What Do We Owe the Bottom Billion?

Thursday, February 18, 2010

Princeton philosopher Peter Singer has been a prominent, often controversial, figure. His most recent book, The Life You Can Save, looks at the responsibilities of individuals for addressing global poverty.

Q: You have written that in addition to an obligation to not harm, we also have an obligation to help. Could you explain that?
It’s a mistake to think that our obligations are only to do no harm. I use the example of the drowning child in the pond. If you were walking through a park and came across a child drowning in a shallow pond, you knew you could save the child by wading into the pond and nothing would happen to you except that you would ruin the expensive shoes that you’re wearing, what’s the right thing to do? Everyone would say, you ought to save the child.

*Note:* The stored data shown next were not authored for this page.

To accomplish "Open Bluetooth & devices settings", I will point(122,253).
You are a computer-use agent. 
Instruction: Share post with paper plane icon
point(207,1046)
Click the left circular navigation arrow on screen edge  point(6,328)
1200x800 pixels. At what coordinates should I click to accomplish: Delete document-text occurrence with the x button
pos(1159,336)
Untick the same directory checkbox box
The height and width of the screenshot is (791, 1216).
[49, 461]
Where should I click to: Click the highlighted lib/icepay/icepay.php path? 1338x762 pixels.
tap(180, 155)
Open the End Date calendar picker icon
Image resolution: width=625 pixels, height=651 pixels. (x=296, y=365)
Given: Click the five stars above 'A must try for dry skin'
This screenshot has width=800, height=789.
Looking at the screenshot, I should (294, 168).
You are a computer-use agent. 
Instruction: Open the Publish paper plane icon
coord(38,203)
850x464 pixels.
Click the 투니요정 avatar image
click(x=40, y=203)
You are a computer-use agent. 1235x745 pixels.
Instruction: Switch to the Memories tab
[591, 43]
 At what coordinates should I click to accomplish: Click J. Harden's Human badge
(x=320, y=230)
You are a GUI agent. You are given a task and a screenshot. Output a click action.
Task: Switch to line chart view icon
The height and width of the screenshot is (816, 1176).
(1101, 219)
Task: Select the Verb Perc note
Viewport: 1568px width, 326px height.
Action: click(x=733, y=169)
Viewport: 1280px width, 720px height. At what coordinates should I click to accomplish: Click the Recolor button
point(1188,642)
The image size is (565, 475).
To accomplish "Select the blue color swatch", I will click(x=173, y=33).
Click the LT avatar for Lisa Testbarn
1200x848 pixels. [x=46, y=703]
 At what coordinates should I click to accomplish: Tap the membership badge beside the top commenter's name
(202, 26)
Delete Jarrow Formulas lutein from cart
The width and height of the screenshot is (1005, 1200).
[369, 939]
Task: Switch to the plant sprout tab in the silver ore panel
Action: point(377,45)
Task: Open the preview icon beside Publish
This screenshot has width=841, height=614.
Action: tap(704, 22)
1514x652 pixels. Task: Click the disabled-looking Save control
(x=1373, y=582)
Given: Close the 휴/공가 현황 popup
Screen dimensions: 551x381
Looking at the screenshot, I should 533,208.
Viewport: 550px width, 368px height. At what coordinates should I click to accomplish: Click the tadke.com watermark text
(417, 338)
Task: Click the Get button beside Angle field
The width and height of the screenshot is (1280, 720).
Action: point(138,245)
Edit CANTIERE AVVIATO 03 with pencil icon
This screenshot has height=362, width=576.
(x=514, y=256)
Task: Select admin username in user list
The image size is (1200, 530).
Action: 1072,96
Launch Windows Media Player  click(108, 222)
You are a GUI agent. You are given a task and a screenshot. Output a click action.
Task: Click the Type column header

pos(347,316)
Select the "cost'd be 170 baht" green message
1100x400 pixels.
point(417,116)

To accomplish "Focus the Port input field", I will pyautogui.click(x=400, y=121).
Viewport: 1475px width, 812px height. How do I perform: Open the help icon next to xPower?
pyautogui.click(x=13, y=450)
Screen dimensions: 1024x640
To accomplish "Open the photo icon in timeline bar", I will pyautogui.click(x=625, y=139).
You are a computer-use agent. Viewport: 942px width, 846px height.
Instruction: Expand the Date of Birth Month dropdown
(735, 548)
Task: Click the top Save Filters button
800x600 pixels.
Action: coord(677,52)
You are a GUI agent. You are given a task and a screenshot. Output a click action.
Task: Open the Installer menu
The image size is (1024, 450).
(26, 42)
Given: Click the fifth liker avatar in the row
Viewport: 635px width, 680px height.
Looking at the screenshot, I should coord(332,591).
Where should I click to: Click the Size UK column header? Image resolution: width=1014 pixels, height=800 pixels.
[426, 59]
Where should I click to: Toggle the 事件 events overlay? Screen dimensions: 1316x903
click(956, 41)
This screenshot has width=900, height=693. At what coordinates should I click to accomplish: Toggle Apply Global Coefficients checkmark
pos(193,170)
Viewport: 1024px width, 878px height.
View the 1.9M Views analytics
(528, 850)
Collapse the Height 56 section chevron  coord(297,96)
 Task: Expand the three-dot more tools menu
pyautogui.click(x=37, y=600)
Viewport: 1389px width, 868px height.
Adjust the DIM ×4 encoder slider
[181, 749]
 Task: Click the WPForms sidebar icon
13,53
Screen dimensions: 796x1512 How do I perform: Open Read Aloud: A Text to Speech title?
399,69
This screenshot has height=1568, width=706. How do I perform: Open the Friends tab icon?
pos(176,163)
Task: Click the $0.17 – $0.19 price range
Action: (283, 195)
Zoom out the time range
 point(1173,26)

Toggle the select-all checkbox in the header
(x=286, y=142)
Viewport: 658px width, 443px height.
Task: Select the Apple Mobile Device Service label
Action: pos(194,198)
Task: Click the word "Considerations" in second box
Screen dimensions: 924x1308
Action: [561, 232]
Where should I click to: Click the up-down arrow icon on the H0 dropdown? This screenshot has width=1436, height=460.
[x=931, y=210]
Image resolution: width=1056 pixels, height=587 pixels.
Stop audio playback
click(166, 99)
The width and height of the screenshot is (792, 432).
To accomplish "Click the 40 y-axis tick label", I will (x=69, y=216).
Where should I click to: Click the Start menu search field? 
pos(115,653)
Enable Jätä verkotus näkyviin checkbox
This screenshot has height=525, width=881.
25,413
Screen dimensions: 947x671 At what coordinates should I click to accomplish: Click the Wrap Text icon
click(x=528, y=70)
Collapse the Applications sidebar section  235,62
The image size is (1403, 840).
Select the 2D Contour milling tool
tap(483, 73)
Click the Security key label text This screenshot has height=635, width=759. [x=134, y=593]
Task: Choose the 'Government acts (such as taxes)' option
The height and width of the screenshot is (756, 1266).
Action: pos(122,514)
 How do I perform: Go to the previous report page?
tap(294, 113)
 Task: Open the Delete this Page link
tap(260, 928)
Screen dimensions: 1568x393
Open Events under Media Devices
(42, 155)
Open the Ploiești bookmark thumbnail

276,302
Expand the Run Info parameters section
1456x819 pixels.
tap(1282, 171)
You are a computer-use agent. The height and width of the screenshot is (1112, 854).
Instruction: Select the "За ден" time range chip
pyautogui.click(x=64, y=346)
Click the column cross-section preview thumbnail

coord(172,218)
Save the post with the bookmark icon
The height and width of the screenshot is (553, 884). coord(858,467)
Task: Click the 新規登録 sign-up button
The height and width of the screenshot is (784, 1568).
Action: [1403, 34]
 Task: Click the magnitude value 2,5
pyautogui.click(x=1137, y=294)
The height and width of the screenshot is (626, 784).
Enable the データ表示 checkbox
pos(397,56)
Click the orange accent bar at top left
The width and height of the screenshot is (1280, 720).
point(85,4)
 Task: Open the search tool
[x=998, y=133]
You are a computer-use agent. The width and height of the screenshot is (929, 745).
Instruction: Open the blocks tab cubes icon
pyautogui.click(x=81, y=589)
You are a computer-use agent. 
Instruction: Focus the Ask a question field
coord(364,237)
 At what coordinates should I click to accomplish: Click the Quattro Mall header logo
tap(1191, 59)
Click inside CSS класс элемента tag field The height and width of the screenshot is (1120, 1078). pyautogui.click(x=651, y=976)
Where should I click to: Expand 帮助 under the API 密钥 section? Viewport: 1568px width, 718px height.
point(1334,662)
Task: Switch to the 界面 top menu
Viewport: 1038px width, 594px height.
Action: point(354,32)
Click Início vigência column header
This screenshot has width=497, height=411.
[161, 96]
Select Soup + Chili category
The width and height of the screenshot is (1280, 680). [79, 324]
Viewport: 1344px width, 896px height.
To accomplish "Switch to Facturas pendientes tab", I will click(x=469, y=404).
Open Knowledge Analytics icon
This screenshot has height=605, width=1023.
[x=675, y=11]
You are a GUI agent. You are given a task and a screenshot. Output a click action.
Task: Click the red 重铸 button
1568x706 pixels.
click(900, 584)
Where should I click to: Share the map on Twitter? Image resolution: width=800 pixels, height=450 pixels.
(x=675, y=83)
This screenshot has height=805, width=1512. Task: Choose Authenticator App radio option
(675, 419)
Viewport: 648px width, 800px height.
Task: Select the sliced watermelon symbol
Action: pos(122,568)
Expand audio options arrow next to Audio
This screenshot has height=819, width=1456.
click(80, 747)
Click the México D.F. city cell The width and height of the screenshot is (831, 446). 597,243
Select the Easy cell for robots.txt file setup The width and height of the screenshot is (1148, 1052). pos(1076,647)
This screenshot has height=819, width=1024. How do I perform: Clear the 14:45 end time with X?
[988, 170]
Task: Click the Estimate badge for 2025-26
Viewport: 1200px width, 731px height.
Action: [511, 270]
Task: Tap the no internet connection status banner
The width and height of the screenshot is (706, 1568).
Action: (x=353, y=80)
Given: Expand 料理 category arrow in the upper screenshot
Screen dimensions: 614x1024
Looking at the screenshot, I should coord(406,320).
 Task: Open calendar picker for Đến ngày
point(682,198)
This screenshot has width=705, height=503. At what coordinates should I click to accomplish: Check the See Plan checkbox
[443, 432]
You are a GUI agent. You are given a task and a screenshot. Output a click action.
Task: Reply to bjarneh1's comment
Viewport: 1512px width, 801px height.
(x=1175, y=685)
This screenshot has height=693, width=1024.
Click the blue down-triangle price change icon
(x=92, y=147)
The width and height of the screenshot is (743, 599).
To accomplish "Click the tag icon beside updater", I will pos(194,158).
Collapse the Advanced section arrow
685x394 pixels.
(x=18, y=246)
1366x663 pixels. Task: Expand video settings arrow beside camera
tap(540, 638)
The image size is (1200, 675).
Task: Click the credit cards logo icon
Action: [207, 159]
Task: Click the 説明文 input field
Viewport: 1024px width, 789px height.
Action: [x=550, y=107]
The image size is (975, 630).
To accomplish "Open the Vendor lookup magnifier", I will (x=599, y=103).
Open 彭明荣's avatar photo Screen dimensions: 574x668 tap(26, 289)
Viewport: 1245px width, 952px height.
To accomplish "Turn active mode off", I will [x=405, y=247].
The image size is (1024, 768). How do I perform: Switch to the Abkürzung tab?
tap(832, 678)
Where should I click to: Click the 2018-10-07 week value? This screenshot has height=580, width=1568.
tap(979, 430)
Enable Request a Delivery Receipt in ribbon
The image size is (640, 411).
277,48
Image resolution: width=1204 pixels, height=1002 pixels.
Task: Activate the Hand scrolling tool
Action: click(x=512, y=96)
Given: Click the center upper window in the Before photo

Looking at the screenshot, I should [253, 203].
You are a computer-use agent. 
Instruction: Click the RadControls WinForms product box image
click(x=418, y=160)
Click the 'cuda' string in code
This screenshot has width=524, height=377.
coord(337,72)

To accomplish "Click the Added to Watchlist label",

It’s agreed that if you just walked past saying “I don’t want to spoil my shoes,” you’ve done something seriously wrong.

That’s an example of the idea that you can do something wrong by not helping. Although that’s not exactly the same situation with children dying of poverty-related causes in the world, I think there is a parallel that holds sufficiently to say we ought to be doing something to help those children.

Q: What is the role of business people?
I’d like to see a program of workplace giving specifically to relieve global poverty. Companies could have a line on the forms presented to new employees saying it’s the company’s policy to donate some percentage of employee salaries – it might just be a quarter of one percent – to aid the world’s poor, but if you don’t want to do that, then tick this box. That arrangement preserves freedom of choice, but the effectiveness of simply reversing the default, so that you give unless you opt out, is enormous. This sort of behavioral economics was the subject of a recent book by Cass Sunstein and Richard Thaler, Nudge.

If corporations then match all donations, I think that would set an excellent example. It would get employees thinking more about global poverty. And it would also help create the feeling that the company is an ethical enterprise doing its part to solve world problems, which has been shown to have a beneficial effect on the morale of the workforce and on things like workforce retention.